Required action: A word-for-word copy of the lines below, starting at the line with "Select player name Navas" and ending at the last one, is what you should give. Omit every picture.

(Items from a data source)
_ _ _

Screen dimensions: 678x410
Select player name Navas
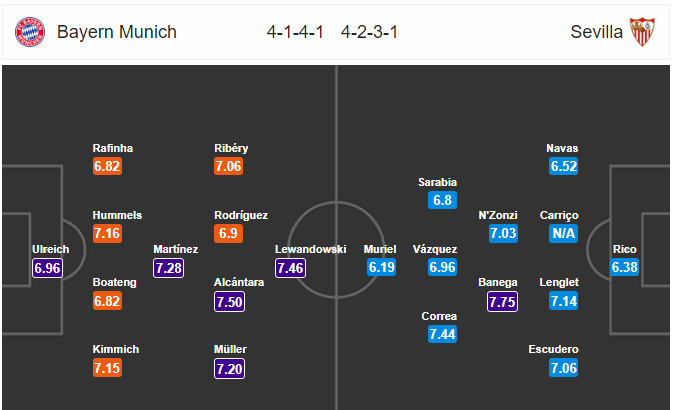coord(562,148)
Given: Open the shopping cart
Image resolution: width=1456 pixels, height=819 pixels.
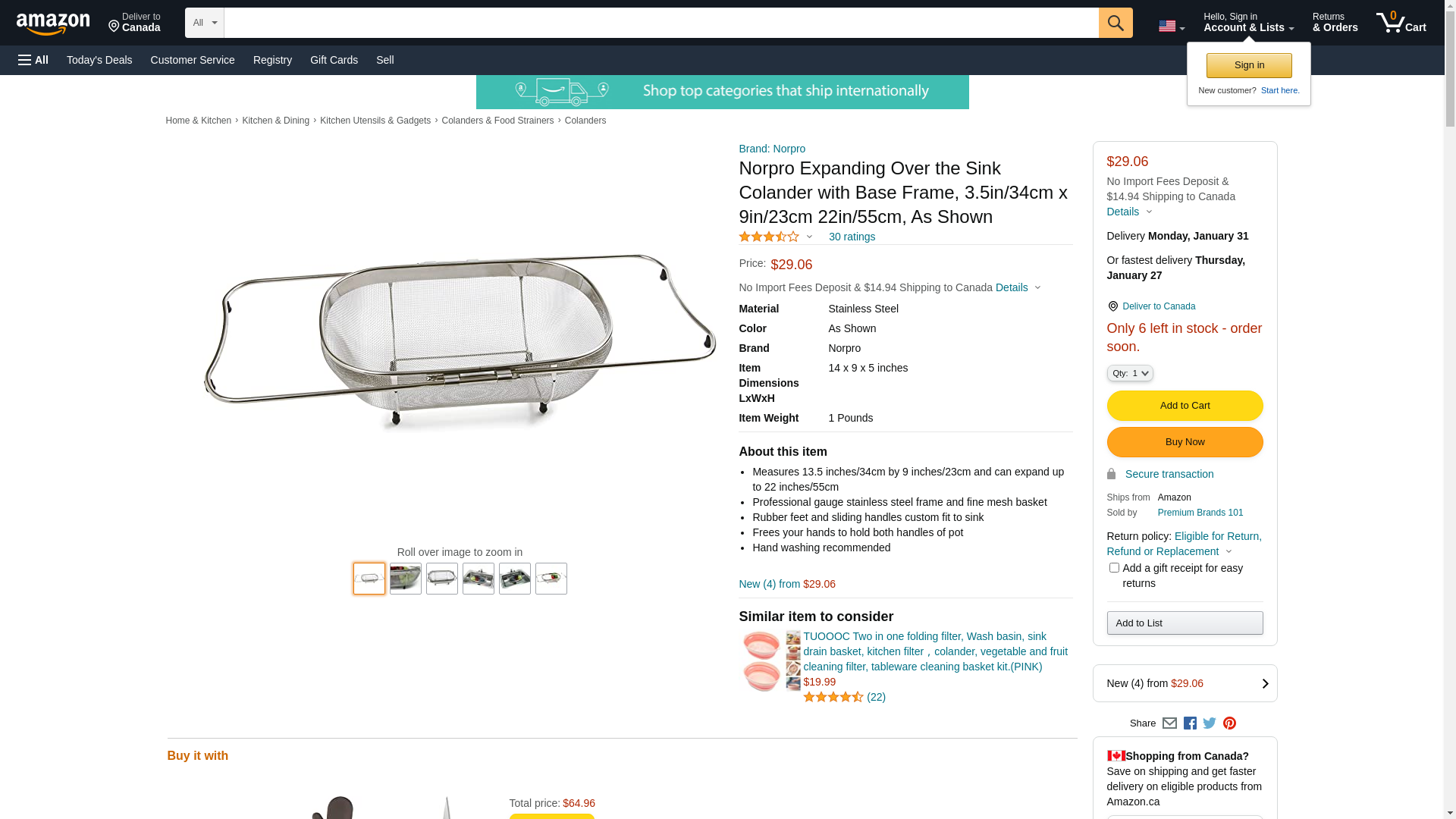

_ _ _

Result for this exercise:
Select player name Navas
coord(562,148)
Given: Open the shopping cart
Image resolution: width=1456 pixels, height=819 pixels.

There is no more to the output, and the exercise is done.